Please state how many lines of the material below contain the string "pyautogui", matching case exactly, and give only the number.

## start Data provided

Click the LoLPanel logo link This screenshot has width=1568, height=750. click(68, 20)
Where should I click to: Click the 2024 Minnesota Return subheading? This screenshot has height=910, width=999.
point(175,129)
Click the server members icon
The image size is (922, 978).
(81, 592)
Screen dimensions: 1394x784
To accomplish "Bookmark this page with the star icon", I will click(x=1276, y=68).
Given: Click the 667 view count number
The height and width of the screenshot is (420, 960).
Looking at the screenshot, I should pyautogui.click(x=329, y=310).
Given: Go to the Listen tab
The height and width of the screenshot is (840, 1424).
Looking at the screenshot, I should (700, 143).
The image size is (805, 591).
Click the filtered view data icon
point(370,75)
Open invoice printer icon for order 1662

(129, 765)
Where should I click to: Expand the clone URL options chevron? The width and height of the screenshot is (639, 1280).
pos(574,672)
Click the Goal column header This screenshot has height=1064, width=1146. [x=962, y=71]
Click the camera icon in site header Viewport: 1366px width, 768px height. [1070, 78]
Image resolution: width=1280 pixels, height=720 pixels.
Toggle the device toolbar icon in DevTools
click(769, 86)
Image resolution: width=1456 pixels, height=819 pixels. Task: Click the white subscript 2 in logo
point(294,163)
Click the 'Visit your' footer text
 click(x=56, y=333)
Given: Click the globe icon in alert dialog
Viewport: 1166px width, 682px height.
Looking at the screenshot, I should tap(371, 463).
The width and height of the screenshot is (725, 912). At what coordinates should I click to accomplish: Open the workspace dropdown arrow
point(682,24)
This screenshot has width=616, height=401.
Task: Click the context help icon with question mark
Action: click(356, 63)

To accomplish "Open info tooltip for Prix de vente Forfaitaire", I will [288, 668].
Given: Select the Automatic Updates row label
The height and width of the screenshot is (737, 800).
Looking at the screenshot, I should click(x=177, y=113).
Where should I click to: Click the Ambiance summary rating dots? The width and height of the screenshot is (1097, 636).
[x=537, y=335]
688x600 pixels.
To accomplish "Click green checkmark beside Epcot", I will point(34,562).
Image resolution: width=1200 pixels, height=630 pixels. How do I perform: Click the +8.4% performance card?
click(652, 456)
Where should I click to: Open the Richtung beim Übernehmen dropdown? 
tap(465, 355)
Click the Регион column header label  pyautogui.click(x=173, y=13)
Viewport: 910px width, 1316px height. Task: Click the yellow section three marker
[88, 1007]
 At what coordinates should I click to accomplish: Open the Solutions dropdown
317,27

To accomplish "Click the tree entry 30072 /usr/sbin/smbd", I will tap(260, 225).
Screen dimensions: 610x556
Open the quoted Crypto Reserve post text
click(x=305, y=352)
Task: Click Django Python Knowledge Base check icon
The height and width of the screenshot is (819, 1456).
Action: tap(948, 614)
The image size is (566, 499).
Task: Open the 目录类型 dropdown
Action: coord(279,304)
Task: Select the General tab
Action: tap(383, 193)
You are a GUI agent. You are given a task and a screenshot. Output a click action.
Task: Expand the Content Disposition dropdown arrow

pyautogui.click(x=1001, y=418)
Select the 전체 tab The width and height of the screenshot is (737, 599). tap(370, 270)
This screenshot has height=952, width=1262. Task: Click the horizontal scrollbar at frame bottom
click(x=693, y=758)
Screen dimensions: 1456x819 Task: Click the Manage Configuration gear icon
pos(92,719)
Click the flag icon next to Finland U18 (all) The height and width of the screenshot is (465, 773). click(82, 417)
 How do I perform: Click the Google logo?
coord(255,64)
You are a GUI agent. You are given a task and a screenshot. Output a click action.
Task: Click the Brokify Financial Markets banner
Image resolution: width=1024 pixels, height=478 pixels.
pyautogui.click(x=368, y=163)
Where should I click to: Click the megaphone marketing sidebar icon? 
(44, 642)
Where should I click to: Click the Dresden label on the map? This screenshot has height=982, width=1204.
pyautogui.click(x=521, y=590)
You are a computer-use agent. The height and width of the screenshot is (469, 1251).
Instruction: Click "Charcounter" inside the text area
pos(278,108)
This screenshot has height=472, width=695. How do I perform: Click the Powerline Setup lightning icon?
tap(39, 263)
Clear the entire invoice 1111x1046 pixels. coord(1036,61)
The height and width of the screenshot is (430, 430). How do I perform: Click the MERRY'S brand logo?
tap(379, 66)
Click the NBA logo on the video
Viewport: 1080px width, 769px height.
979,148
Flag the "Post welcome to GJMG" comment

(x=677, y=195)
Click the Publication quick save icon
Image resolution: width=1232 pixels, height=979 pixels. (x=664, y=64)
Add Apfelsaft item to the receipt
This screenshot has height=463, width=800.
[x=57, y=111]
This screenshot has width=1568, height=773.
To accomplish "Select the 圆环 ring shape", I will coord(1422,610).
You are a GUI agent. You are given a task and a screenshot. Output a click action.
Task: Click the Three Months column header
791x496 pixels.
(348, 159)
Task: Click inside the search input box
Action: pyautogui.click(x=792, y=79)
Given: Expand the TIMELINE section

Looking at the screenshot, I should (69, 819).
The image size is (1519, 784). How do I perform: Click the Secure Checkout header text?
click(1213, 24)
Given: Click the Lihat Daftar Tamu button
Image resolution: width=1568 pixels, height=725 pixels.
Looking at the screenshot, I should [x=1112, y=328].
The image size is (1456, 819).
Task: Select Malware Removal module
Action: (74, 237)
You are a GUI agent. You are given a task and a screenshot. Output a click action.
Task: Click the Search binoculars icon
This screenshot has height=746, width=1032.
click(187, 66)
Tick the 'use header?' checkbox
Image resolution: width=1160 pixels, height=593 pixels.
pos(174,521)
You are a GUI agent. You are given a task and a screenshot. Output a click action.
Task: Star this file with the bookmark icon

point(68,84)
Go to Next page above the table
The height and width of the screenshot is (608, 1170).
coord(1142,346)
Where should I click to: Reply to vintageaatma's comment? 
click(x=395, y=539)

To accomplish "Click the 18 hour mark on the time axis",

## end Data provided

• Written reply: 6